Residue Count (max +275)
Penalizes extra residues inserted beyond the starting 151, at a cost of 55 points per residue. Players may use up to 156 residues in total.
Core Existence (max +1000)
Ensures that at least 25 percent of residues are buried in the core of the monomer unit.
Ideal Loops (max +500)
Penalizes any loop region that does not match one of the Building Blocks in the Blueprint tool. Use "Auto Structures" to see which regions of your protein count as loops.
SS Design (max +500)
Penalizes all CYS residues. Penalizes GLY, ALA residues in sheets. Penalizes GLY, ALA, SER, THR in helices.
It's likely this question has been asked before, but why not use Hydrogen Bond Networks in these types of puzzles? Maybe its a limitation in Foldit but it seems they'd be useful in making the binding specific.
So when are we going to get to start designing proteins with alanines in the helices, like in real life?
If you really don't want to see alanine-rich helices, aan't you add a penalty function that allows no more than, say, ten percent of helix residues to be alanines?
We absolutely could reward H-bond Networks in these puzzles, but I think the BUNS objective is more appropriate.
Ultimately, the specificity is driven by polar atoms at the interface. The polar atoms fend off unintended binding partners, because these atoms will become BUNS if they are not satisfied by complementary polar atoms on the target.
Specificity is a big problem in symmetry puzzles, because we can design both sides of the interface. This means we have the power to design interfaces that are entirely hydrophobic (and these typically have the best Foldit score). We specifically want to encourage the addition of polar atoms at the interface, and this is the role of the H-bond Network objective. The BUNS objective alone does not encourage new polar atoms.

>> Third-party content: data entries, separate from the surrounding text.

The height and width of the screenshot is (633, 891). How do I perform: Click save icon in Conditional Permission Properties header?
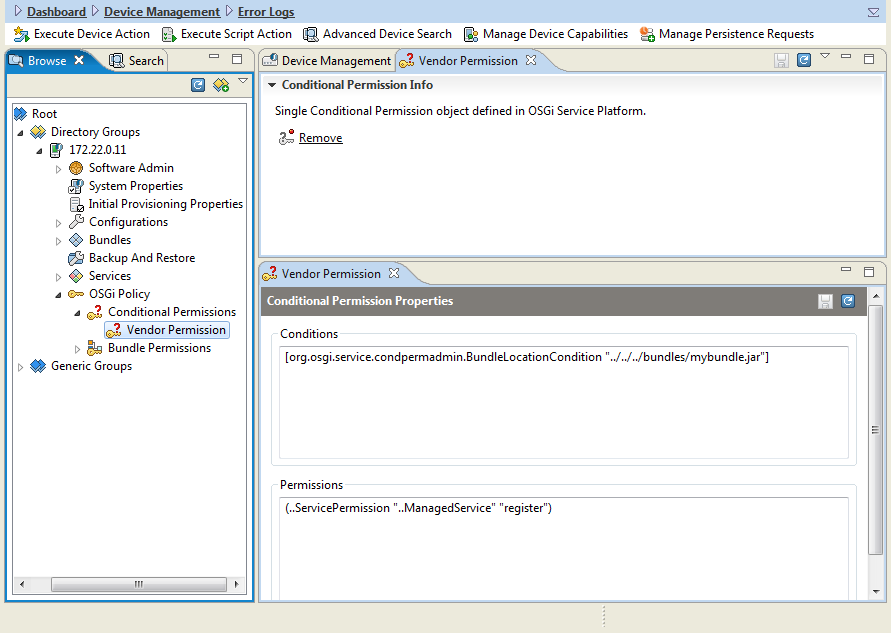[x=825, y=301]
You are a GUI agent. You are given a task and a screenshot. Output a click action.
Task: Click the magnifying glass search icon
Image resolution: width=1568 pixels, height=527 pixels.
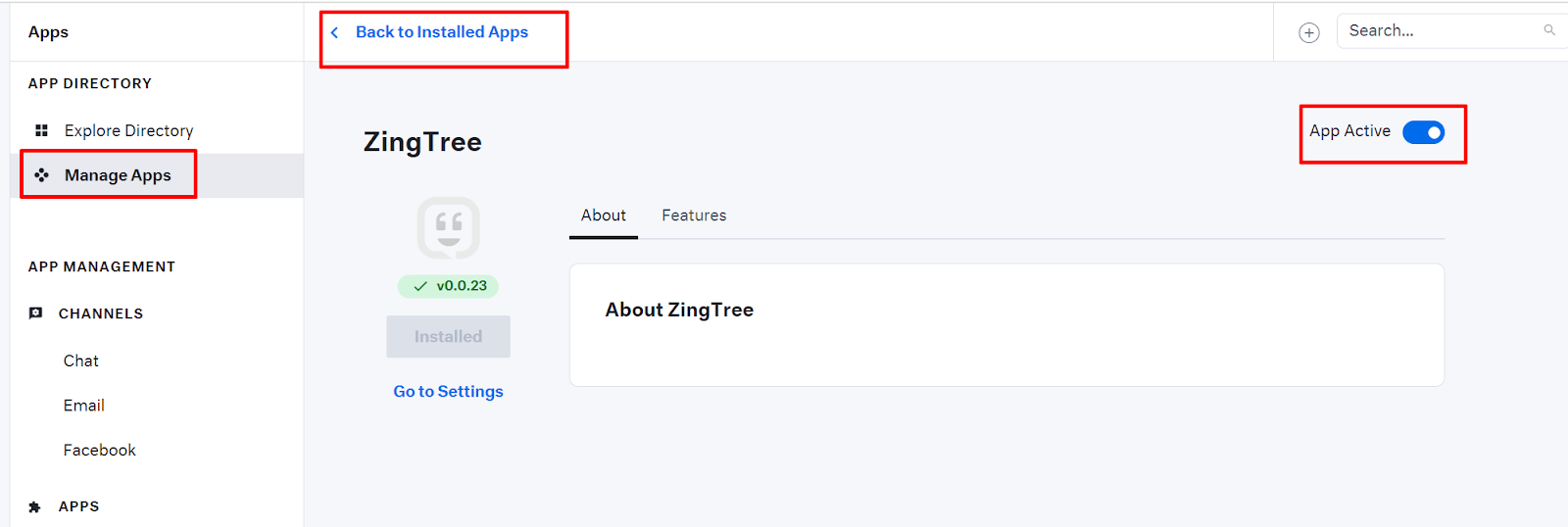[1549, 30]
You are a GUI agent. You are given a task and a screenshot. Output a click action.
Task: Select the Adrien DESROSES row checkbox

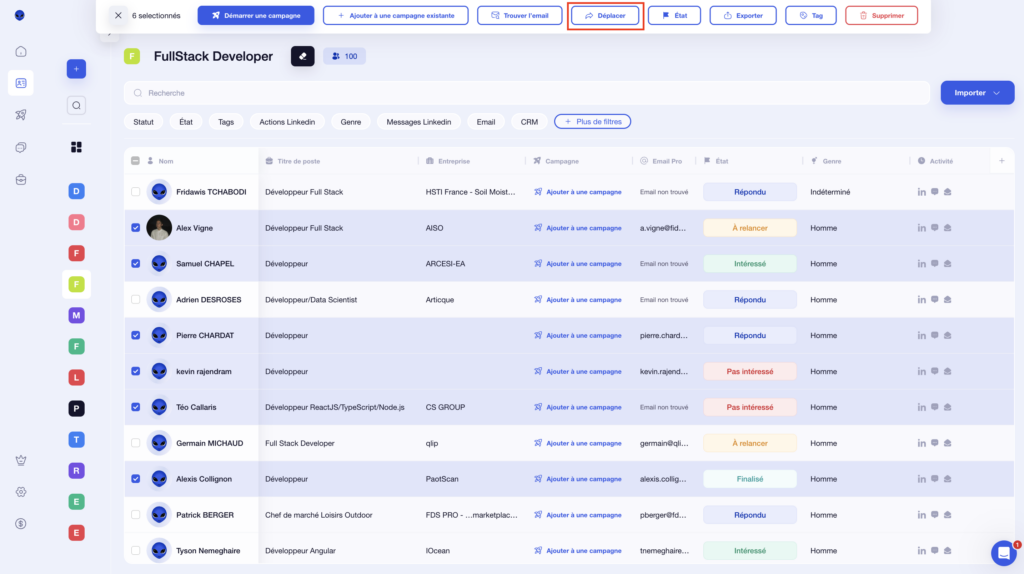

This IL6R binder puzzle is different. The target IL6R protein already has lots of polar atoms at the interface. It is basically impossible to design an entirely hydrophobic interface – any top-scoring solution will have to bury some polar atoms on the target, so we are very worried about creating BUNS. The BUNS objective will force us to add polar atoms at the interface, and we think this alone should create the specificity we want. There is no need to encourage more polar atoms with the H-bond Network objective.
That's exactly what we'd like to do, and it is on the to-do list. Currently it's taken a back-seat to other priorities for protein design. That penalty shouldn't be too difficult to add (although we do need to make sure it plays nicely with the Mutate tool); hopefully we will be able to tackle it soon.
I currently have the high soloist score on this puzzle. I have no sidechains from my designed protein binding to any sidechains of the target protein. Yet I have thirteen BUNS (and there are supposedly fifteen we can't fix).
Is this a flaw in the scoring? Isn't the goal to create a protein that will bind with this target? I don't think I've created one, yet my score implies otherwise.
I'll have to take a look at your specific solution, but you're right that the Foldit score alone is probably not sufficient for binder design. There are several binder metrics that other researchers have found useful for binder design, and these will be available in Foldit soon.
It sounds like you've found a way to bind to the target without burying any polar atoms at the interface (which is great!). There is a possibility that the BUNS objective is missing some buried polar atoms – the BUNS objective relies on some approximations that trade accuracy for speed. But, most likely, if the BUNS objective fails to flag any atoms at your binder interface, that means all of the polar atoms are satisfied or able to make H-bonds with the surrounding water.